With a greater increase in profits than costs, the margins in the industrial segment improved to 13.4% in the first quarter from 12.9% of same quarter of 2013. The company expects the margins to expand to 17% by 2016.
General Electric has been trying to cut back on its expenditure in an effort to improve its profitability. In this respect, General Electric has taken several measures such as layoffs and consolidation of facilities. The company has targeted $1 billion in structural cost reduction, of which, it reported reductions of $254 million in the current quarter.
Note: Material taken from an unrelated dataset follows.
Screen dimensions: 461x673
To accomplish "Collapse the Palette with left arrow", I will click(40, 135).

Leading Industrial Segments Driving Growth
In the industrial segment, the oil and gas sector witnessed strongest growth of 26.7%, partly attributed to acquisitions like Cameron International (CAM)'s compression unit as it eyes growth in the American shale market. Oil and gas backlog has grown by 15% for equipment and 4% for services. General Electric is optimistic about the future of this segment due to the estimated growth in the energy industry through 2018.
Similarly, power and water units also witnessed a double-digit growth of more than 14% due to increased sales of wind turbines and power plant equipment. The company has capitalized on the strong demand for renewable energy. In 2014, General Electric has predicted sales of 3,000 wind turbines, 1,000 more than last year. The segment could continue growing at a rapid pace throughout the current year.
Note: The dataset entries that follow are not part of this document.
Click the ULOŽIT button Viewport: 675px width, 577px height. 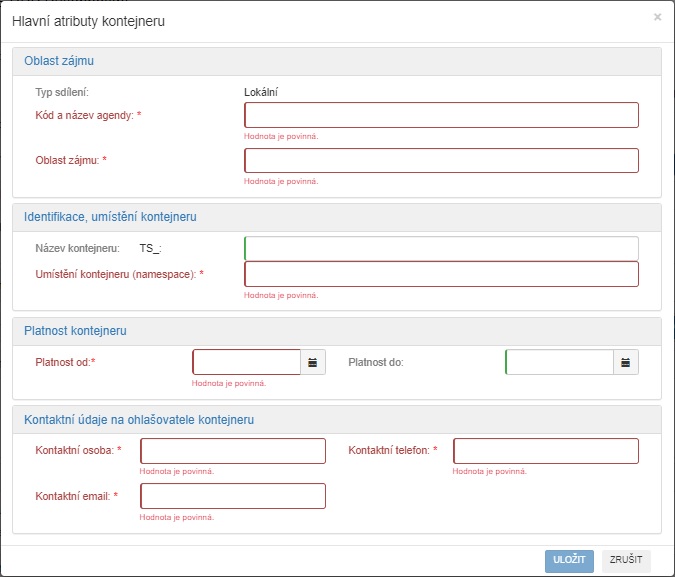[570, 560]
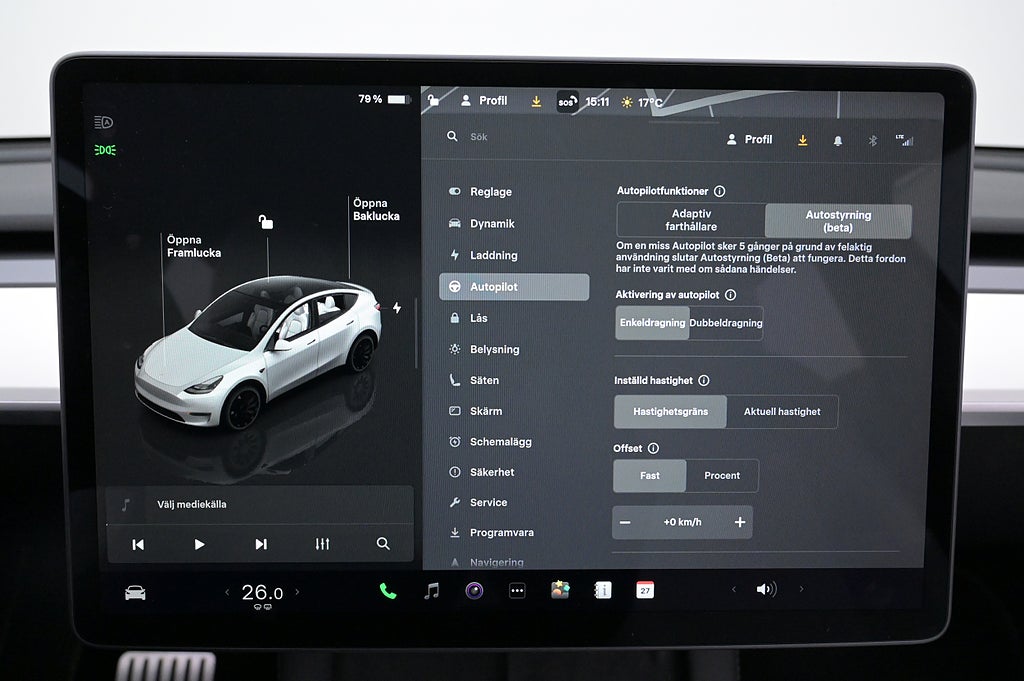Tap the music note app icon
The height and width of the screenshot is (681, 1024).
(431, 591)
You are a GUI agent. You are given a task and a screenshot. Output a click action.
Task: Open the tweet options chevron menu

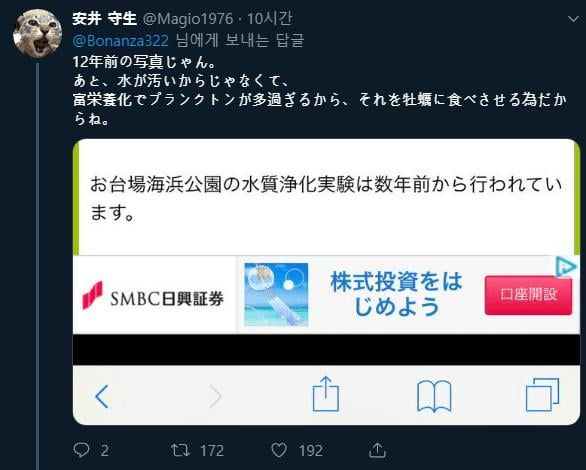coord(573,19)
General Electric’s biggest segment, Aviation, also witnessed double-digit growth as its revenues rose nearly 14% from last year to $5.78 billion. The company is reporting higher engine shipments as Boeing (BA) and Airbus (EADSF) deliver their jets to airliners.
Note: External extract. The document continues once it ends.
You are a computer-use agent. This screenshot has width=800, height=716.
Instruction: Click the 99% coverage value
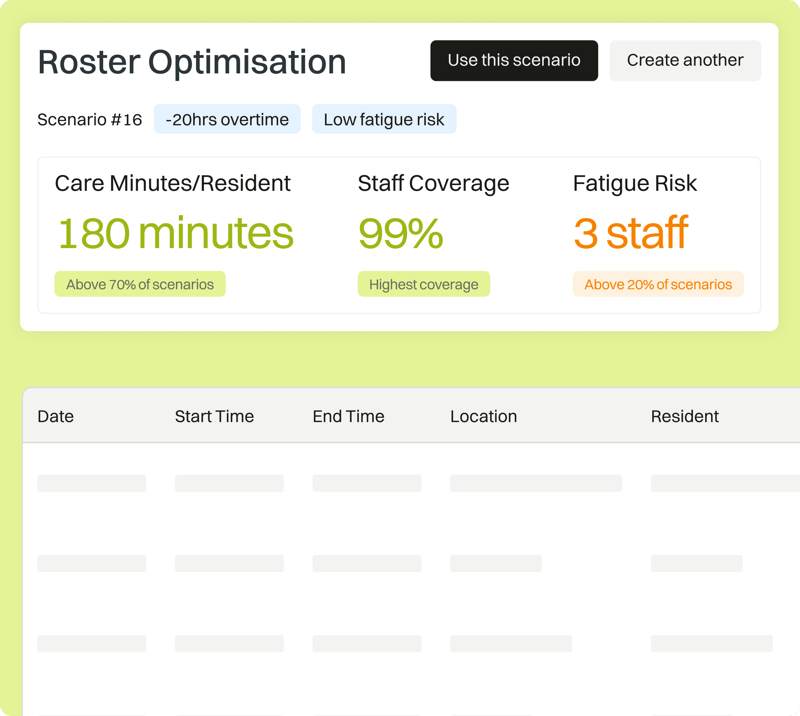pos(400,233)
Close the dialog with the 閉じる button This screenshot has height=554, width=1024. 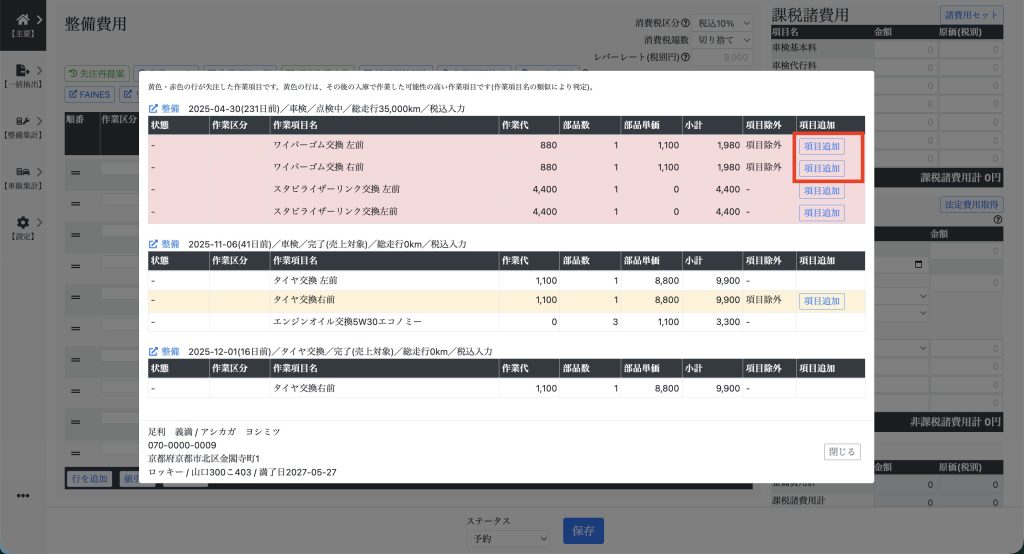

The increase in the sale of jet engines will later translate into higher recurring revenues from engine maintenance, repair and overhaul.
Meanwhile, the company will sell around $4 billion of its non-core industrial assets in the current year.
The French Acquisition
During the conference call, General Electric said that the company is also prepared to dole out between $1 billion and $4 billion over acquisitions. But last week, Bloomberg revealed that General Electric is mulling the purchase of Alstom for $13 billion. The Wall Street Journal, on the other hand, thinks that General Electric is only interested in the French company’s energy assets.
Interestingly, the French economy minister wants Alstom to stay French and is planning to discuss the issue with General Electric. Some government officials are more interested in a new offer, coming from the German Siemens (SI), in which it wants to swap its train business with Alstom’s energy operations. The French president, however, does not oppose General Electric’s takeover.
The drama is currently unfolding but the deal could be announced within weeks.
Disclosure: This article was written by Sarfaraz A. Khan, with valuable contribution from Gohar Yousuf, research assistant at Half Bridge Business Review. Neither Sarfaraz A. Khan, nor Gohar Yousuf have any positions in the stock(s) mentioned in this article.